Who Peptide Therapy May Be Appropriate For
Sermorelin may be clinically appropriate for adults with documented growth hormone deficiency confirmed through lab testing, or for individuals where a licensed clinician determines it may be medically indicated after reviewing individual health history and goals. It is not a general wellness product and is not appropriate as a self-directed supplement or as a substitute for lifestyle interventions in growth-hormone-sufficient adults. Clinical evaluation before prescribing — including a thorough health history review — is the baseline standard for any responsible peptide therapy program.
If you're researching MadeMed primarily for weight loss support, the GLP-1 programs are the more evidence-anchored starting point. See our full MadeMed platform review for a complete breakdown of all programs, pricing, and what to verify before enrolling.
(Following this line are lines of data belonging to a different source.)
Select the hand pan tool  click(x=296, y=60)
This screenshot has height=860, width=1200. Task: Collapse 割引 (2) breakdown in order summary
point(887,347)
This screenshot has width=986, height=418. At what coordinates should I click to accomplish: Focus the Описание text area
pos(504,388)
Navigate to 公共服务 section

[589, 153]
For comparison with other telehealth platforms that offer peptide therapy alongside GLP-1 programs, see our review of TeleHealth Med, which covers a comparable care model.
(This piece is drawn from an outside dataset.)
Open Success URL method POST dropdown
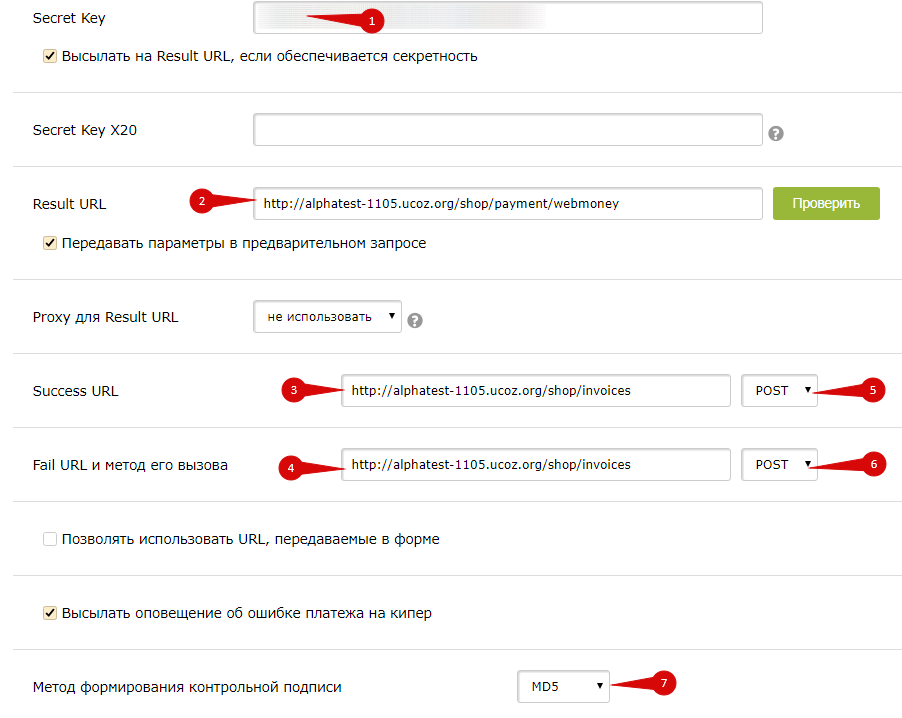This screenshot has height=718, width=902. [779, 391]
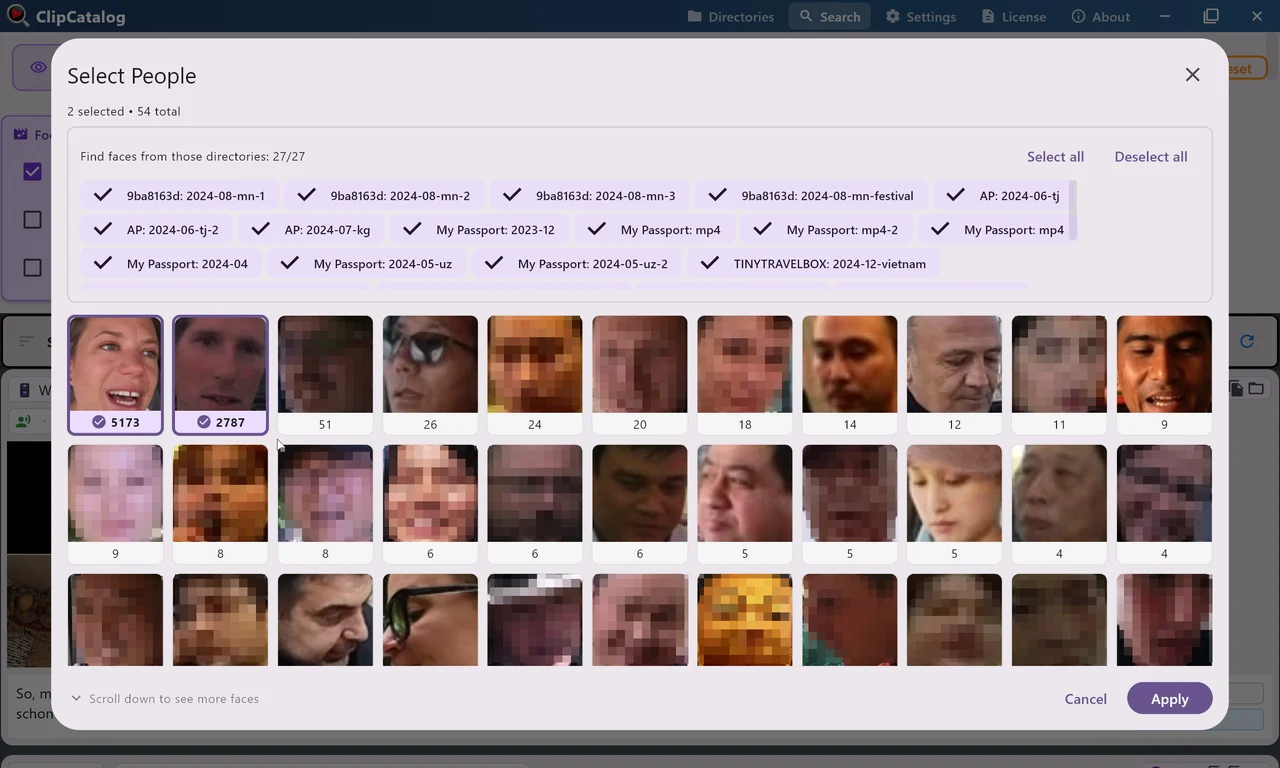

What to Ask Your Provider Before Starting Sermorelin
Has your growth hormone status been evaluated through lab testing? What IGF-1 levels would indicate you're a candidate for sermorelin therapy? Will you receive a baseline lab assessment before prescribing? What does dose titration look like and how is response monitored over time? What is the compounding pharmacy's accreditation status and quality assurance process for the specific formulation? How long is a reasonable trial period before evaluating whether the therapy is producing any measurable response? Are there contraindications given your current medications or health history?
These are not difficult questions — they're the baseline clinical due diligence any responsible provider should be prepared to answer. A platform or provider that can't or won't engage with them is a signal to seek a different clinical relationship.
Frequently Asked Questions
What is sermorelin and how does it work?
Sermorelin is a synthetic peptide analog of growth hormone-releasing hormone (GHRH). It works by stimulating the pituitary gland to produce and release growth hormone through the body's natural regulatory pathways, rather than introducing exogenous growth hormone directly. It requires a licensed provider evaluation and is not approved for anti-aging or general wellness use. Clinical applications have included evaluation for growth hormone deficiency under physician supervision.
Is MadeMed's sermorelin FDA-approved?
Sermorelin was previously FDA-approved as Geref for pediatric growth hormone deficiency, but that approval was voluntarily withdrawn by the manufacturer. Sermorelin prescribed through telehealth platforms today is typically compounded, meaning it is not an FDA-approved finished drug product and has not been evaluated by the FDA for safety or efficacy in its compounded form.
What is the difference between injectable and oral sermorelin at MadeMed?
MadeMed offers both injectable and oral sermorelin formats. Injectable sermorelin is administered subcutaneously and is the more established delivery route in clinical literature. Oral peptide delivery faces significant bioavailability challenges due to degradation in the gastrointestinal tract. The clinical evidence base for oral sermorelin formulations is substantially more limited than for injectable formats. Discuss which format is appropriate for your situation with a licensed provider before starting.